* _PROBLEM TO SOLVE_
The lines running from the one that contains "Click 'Our application" to the end of the records below are what to reproduce, exactly and without pictures.
== PROVIDED INFORMATION
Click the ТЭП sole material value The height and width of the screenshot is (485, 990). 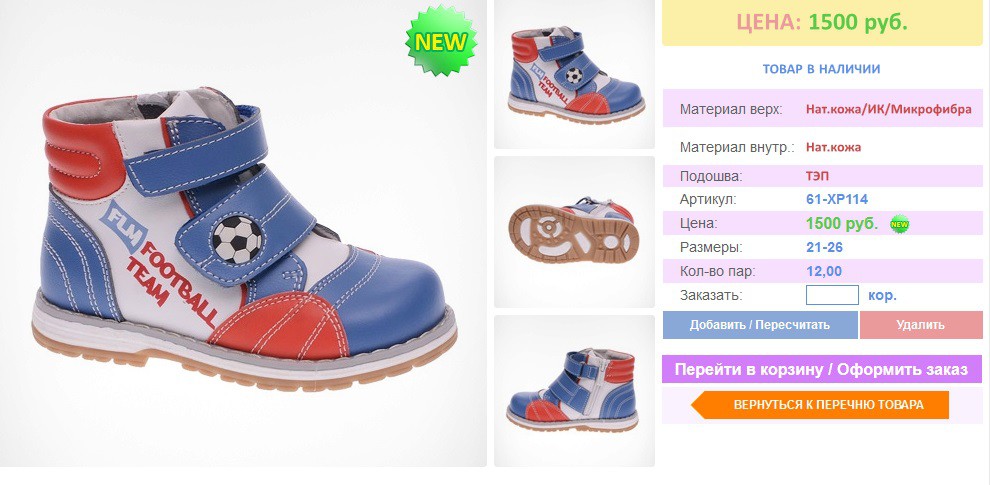(x=817, y=176)
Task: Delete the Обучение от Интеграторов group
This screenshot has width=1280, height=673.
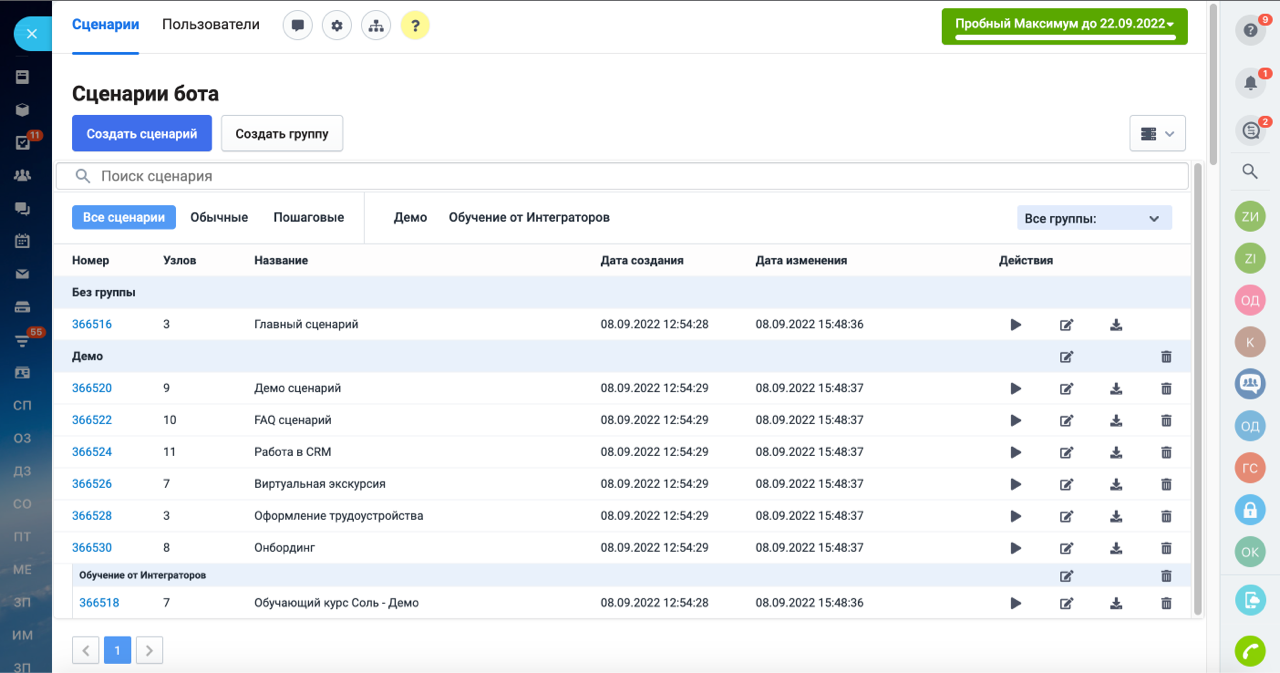Action: pyautogui.click(x=1166, y=576)
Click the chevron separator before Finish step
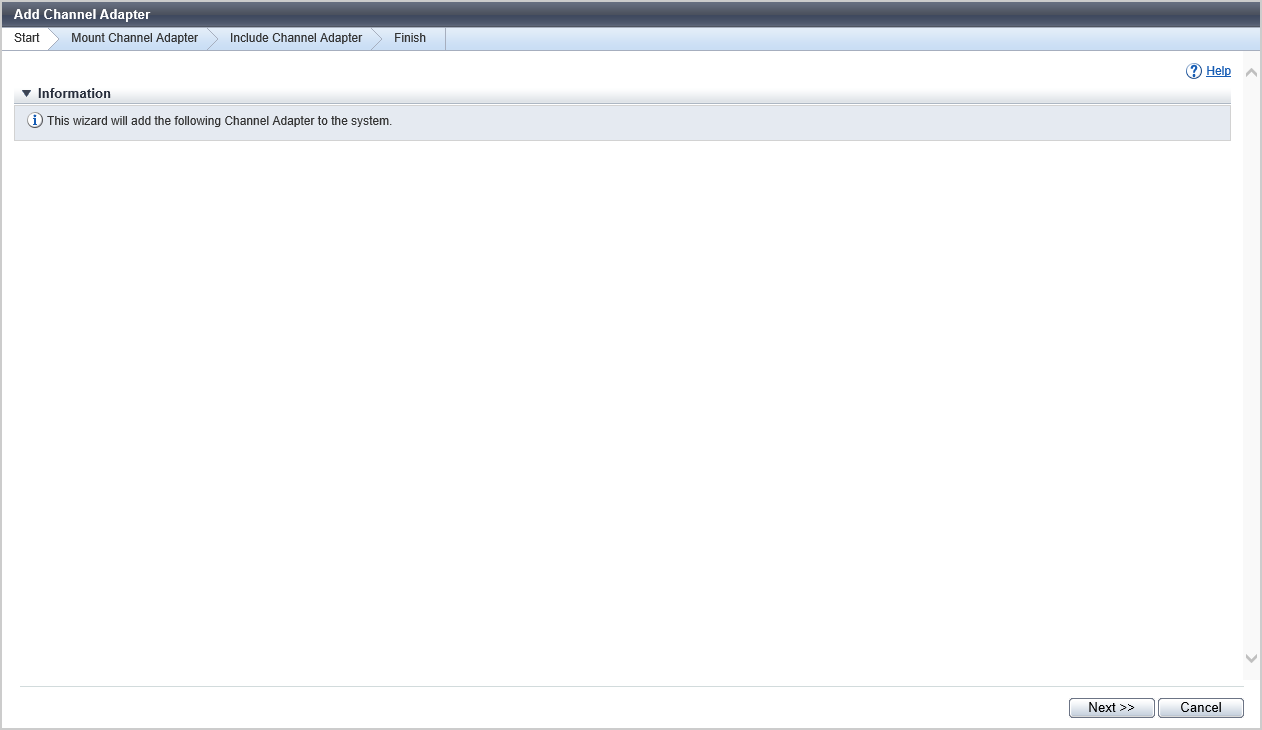The image size is (1262, 730). [x=377, y=38]
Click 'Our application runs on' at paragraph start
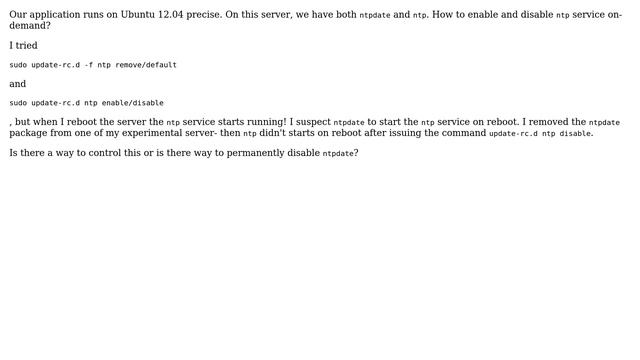The image size is (640, 360). coord(63,15)
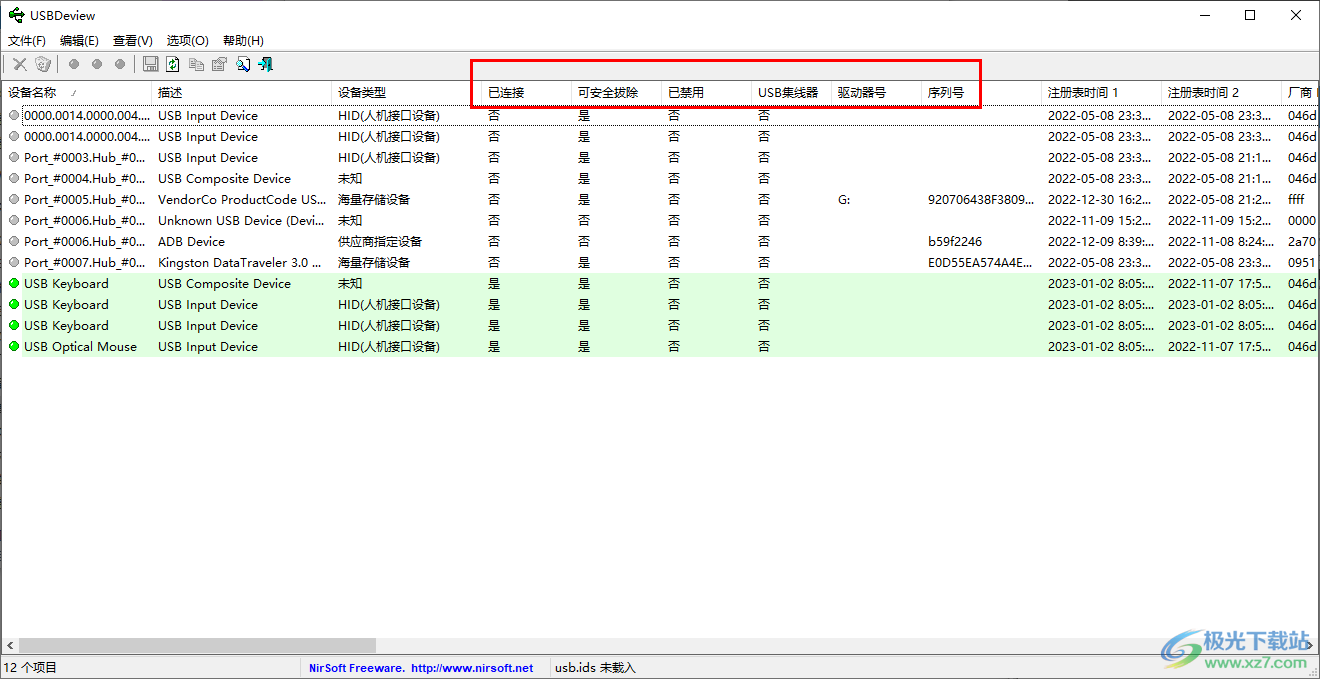Open the 选项(O) menu
The height and width of the screenshot is (679, 1320).
186,40
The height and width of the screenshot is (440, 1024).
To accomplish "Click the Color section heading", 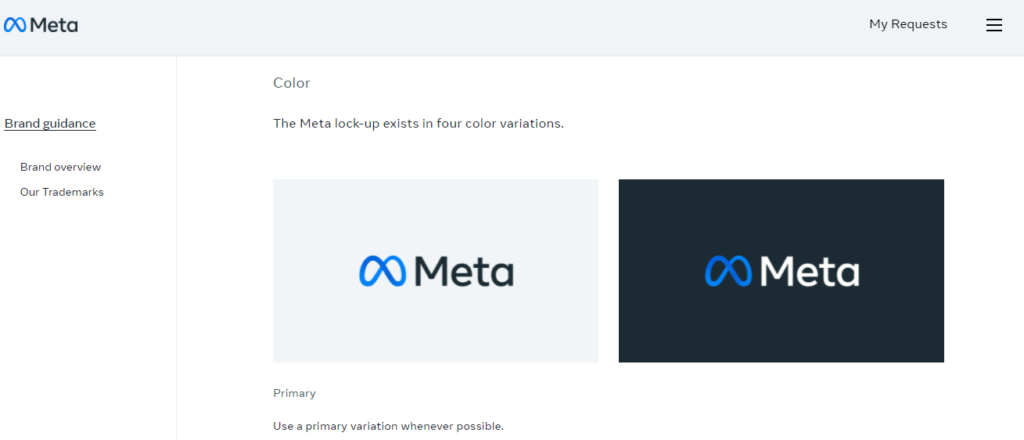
====
* _ANSWER TO THE EXERCISE_
Click 'Our application runs on' at paragraph start
The image size is (640, 360). coord(63,15)
Open the 选项(O) menu
The height and width of the screenshot is (679, 1320).
186,40
The height and width of the screenshot is (440, 1024).
To accomplish "Click the Color section heading", 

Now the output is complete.